Last month Senators Chris Coons (D-DE) and Jerry Moran (R-KS) introduced the Master Limited Parity Act (S. 795); Representatives Ted Poe (R-TX), Mike Thompson (D-CA), and Peter Welch (D-VT) introduced companion legislation (H.R. 1696) in the House of Representatives. The bills would allow MLP treatment for renewable energy projects currently eligible for the Sec. 45 production tax credit (PTC) or 48 investment tax credit (ITC) (solar, wind, geothermal, biomass, hydropower, combined heat and power, fuel cells) as well as biofuels, renewable chemicals, energy efficient buildings, electricity storage, carbon capture and storage, and waste-heat-to-power projects. The bill would not change the eligibility of projects that currently qualify as MLPs such as upstream oil and gas activities related to exploration and processing or midstream oil and gas infrastructure investments.

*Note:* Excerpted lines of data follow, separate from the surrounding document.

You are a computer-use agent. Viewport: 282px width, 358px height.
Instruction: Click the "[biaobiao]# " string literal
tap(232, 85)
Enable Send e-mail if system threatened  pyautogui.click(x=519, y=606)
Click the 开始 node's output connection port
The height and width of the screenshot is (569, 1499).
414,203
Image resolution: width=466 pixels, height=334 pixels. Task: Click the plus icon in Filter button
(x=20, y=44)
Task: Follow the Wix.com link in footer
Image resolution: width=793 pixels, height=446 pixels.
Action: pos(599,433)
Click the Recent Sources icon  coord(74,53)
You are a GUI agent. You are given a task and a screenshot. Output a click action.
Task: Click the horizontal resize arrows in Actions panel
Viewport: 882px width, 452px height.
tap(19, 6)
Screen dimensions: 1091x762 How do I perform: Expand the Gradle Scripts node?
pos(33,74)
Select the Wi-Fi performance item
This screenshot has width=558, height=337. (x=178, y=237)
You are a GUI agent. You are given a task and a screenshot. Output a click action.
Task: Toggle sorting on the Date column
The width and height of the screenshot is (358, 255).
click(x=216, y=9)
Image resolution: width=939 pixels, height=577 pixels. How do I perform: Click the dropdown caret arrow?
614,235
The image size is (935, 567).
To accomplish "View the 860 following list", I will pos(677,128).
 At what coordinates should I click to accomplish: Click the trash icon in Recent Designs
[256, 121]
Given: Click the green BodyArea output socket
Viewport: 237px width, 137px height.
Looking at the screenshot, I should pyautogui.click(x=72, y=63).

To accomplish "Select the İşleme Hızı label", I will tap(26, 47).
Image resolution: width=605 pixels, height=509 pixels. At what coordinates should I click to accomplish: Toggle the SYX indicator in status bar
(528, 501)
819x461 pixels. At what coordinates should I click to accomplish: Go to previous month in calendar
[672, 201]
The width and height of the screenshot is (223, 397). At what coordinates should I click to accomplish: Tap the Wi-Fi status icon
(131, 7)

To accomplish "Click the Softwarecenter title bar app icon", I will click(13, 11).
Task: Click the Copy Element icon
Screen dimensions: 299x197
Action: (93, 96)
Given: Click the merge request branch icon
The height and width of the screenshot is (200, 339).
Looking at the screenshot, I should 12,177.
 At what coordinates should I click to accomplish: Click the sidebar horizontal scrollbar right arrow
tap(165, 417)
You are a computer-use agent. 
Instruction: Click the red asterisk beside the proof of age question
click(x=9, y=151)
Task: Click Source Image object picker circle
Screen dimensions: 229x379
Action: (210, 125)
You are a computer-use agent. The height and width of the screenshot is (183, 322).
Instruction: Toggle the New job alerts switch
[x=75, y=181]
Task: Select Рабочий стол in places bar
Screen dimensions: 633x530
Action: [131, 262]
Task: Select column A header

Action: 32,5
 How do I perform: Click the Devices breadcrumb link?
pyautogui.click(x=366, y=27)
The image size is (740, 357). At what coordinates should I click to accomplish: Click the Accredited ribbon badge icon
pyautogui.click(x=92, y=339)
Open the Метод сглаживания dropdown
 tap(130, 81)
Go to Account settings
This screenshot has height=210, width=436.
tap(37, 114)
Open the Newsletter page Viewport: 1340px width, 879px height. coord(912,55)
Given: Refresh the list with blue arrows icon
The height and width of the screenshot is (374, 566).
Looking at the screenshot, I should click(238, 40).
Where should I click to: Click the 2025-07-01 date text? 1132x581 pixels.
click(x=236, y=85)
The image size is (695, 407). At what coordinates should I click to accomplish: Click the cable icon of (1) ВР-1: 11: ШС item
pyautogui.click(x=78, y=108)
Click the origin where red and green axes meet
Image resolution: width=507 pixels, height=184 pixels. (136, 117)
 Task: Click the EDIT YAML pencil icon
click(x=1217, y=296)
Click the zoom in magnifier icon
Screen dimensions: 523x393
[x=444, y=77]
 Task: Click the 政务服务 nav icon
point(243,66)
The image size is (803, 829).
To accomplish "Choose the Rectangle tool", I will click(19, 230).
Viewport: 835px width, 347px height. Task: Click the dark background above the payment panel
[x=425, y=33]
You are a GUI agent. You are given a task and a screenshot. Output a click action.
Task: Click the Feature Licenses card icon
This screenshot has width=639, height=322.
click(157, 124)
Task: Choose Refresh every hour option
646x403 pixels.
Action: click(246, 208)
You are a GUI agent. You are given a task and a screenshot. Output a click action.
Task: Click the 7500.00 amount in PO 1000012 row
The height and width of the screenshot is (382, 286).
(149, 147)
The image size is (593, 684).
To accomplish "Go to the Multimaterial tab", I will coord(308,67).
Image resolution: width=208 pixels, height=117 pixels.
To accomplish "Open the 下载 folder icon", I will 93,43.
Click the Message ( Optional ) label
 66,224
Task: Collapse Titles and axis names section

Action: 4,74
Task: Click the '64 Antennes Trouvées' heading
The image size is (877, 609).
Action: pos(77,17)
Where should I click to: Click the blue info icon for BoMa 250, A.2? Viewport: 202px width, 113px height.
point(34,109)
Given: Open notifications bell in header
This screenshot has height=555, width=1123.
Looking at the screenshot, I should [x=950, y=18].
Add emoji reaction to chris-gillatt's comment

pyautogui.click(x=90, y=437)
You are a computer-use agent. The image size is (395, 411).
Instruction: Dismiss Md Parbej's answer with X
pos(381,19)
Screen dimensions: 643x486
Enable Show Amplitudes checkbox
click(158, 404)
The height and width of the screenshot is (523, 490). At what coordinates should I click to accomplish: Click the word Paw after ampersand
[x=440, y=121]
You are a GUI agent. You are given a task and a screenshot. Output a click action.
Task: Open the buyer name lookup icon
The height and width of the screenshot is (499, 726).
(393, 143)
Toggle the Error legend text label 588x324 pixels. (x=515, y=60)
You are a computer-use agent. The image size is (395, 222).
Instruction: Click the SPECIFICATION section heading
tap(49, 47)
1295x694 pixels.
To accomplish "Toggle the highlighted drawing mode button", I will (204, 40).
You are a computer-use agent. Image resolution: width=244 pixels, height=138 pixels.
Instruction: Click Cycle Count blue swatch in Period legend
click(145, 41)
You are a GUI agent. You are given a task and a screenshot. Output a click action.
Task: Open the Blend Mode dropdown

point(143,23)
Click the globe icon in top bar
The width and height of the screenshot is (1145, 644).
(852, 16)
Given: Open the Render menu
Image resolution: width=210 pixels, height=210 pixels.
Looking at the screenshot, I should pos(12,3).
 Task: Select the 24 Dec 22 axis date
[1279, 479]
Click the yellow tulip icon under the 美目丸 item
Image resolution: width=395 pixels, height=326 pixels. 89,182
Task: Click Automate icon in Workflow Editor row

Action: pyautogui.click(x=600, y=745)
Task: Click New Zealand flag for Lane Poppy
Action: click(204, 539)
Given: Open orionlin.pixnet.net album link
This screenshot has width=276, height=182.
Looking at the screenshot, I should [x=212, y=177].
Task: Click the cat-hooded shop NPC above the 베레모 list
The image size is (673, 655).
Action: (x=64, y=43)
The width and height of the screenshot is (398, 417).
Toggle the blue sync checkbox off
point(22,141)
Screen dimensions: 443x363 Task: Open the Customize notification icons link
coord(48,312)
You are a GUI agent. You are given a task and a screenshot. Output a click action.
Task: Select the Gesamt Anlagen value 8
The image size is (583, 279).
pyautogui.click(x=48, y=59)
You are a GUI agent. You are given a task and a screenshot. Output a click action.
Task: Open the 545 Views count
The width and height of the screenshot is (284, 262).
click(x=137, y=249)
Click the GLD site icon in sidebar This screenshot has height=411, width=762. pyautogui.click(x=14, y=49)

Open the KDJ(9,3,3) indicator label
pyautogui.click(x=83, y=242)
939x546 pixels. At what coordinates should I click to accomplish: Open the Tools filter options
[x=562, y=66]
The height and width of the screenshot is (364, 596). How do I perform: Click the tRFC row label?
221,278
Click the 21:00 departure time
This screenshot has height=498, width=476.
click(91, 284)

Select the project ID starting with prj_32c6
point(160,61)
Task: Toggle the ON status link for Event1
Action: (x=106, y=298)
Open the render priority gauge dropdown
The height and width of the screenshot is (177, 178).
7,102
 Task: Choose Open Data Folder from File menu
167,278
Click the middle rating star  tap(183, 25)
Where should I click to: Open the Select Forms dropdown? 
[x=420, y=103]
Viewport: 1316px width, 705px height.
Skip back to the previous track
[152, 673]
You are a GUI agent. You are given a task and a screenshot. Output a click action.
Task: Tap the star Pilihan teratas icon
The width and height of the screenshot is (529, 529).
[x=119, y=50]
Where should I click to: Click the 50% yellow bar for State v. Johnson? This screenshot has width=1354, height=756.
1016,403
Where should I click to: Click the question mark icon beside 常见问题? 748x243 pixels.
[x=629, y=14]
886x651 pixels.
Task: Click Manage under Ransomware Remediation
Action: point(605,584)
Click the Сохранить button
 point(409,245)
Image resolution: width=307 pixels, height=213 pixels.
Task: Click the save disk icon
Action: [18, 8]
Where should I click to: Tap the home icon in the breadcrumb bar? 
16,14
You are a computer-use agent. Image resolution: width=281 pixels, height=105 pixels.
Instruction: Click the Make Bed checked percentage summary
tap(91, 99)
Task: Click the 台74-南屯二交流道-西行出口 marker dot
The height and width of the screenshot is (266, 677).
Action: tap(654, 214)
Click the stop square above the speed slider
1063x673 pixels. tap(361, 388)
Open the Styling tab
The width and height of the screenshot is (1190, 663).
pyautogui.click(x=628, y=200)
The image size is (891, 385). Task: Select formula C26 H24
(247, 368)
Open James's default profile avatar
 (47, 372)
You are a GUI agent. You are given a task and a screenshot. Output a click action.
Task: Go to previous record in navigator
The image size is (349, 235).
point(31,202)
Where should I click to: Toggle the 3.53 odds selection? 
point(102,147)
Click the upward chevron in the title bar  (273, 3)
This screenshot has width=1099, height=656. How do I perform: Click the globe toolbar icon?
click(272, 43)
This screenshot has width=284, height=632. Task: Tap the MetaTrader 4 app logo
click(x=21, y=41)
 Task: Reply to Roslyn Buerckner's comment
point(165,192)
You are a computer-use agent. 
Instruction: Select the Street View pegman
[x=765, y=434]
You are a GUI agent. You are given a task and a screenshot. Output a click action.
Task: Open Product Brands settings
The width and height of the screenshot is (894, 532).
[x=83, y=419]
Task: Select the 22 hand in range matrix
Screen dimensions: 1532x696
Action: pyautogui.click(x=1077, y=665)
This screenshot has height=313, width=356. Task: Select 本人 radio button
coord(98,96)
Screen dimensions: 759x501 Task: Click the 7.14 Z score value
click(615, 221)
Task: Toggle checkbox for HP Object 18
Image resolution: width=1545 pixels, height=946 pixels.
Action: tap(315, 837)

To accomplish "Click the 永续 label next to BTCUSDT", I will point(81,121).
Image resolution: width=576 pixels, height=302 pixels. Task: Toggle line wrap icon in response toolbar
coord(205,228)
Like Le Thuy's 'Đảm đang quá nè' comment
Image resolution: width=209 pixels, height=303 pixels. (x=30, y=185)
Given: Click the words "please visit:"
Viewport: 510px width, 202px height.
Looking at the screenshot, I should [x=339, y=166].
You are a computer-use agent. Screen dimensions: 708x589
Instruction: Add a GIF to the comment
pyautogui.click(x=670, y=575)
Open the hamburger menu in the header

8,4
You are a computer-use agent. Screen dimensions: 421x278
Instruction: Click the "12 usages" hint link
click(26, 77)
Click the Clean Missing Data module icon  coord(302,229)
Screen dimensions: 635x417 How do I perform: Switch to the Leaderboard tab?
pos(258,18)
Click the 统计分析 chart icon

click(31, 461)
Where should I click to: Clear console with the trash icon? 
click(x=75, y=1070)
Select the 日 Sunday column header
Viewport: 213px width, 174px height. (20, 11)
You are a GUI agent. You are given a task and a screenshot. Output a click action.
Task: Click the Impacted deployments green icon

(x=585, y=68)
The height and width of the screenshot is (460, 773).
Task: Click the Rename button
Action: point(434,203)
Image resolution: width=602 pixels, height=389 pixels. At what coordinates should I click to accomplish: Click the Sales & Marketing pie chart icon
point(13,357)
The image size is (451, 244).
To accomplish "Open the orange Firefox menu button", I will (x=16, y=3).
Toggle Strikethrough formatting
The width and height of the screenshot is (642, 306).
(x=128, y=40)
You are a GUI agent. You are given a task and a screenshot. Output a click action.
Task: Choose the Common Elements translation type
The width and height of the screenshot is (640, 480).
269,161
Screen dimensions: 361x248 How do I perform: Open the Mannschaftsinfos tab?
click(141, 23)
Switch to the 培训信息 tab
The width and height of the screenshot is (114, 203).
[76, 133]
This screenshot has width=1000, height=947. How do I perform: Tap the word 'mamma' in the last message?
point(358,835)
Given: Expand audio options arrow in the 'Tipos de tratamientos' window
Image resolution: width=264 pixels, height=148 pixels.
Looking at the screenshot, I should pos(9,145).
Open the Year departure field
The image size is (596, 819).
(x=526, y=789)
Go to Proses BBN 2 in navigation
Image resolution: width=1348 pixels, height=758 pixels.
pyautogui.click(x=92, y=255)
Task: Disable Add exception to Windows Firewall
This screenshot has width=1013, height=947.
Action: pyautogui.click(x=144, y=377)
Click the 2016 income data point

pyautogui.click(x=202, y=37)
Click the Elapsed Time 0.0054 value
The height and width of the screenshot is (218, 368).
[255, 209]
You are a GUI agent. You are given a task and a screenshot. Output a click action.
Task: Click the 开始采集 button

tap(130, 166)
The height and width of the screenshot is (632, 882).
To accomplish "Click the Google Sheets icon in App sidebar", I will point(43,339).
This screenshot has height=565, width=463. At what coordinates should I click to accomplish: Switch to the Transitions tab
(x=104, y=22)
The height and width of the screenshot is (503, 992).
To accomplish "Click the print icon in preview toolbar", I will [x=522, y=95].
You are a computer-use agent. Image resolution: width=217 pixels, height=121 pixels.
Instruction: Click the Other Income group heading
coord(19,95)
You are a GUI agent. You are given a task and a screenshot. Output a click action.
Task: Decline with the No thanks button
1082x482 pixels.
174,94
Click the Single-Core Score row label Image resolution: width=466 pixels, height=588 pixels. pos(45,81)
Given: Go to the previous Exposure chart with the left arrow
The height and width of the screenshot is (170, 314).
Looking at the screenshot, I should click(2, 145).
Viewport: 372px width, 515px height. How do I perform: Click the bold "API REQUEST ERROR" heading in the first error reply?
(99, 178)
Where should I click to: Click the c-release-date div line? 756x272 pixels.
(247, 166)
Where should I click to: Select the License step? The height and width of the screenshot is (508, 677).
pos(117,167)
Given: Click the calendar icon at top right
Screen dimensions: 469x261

MLPs have been successfully utilized for traditional fossil-fuel projects because they offer an efficient means to raise inexpensive capital. The current total market capitalization of all energy-related MLPs exceeds $400 billion, on par with the market value of the world’s largest publicly traded companies. Ownership interests for MLPs are traded like corporate stock on a market. In exchange for restrictions on the kinds of income it can generate and a requirement to distribute almost all earnings to shareholders (called unitholders), MLPs are taxed like a partnership, meaning that income from MLPs is taxed only at the unitholder level. The absence of corporate-level taxation means that the MLP has more money to distribute to unitholders, thus making the shares more valuable. The asset classes in which MLPs currently invest lend themselves to stable, dividend-oriented performance for a tax-deferred investment; renewable energy projects with long-term off-take agreements could also offer similar stability to investors. And since MLPs are publicly traded, the universe of potential investors in renewable projects would be opened to retail investors.

The paperwork for MLP investors can be complicated, however. Also, investors are subject to rules which limit their ability to offset active income or other passive investments with the tax benefits of an MLP investment. Despite the inherent restrictions on some aspects of MLPs, the opportunities afforded by the business structure are generating increasing interest and support for the MLP Parity Act.

Proponents of the MLP Parity Act envision the bill as a way to help renewable energy companies access lower cost capital and overcome some of the limitations of the current regime of tax credits. Federal tax incentives for renewable energy consist primarily of two limited tools: tax credits and accelerated depreciation rates. Unless they have sizeable revenue streams, the tax credits are difficult for renewable project developers to directly use. The reality is only large, profitable companies can utilize these credits as a means to offset their income. For a developer who must secure financing though a complicated, expensive financing structure, including tax equity investors can be an expensive means to an end with a cost of capital sometimes approaching 30%. Tax credits are a known commodity, and developers are now familiar with structuring tax equity deals, but the structure is far from ideal. And as renewable energy advocates know all too well, the current suite of tax credits need to be extended every year. MLP treatment, on the other hand, does not expire.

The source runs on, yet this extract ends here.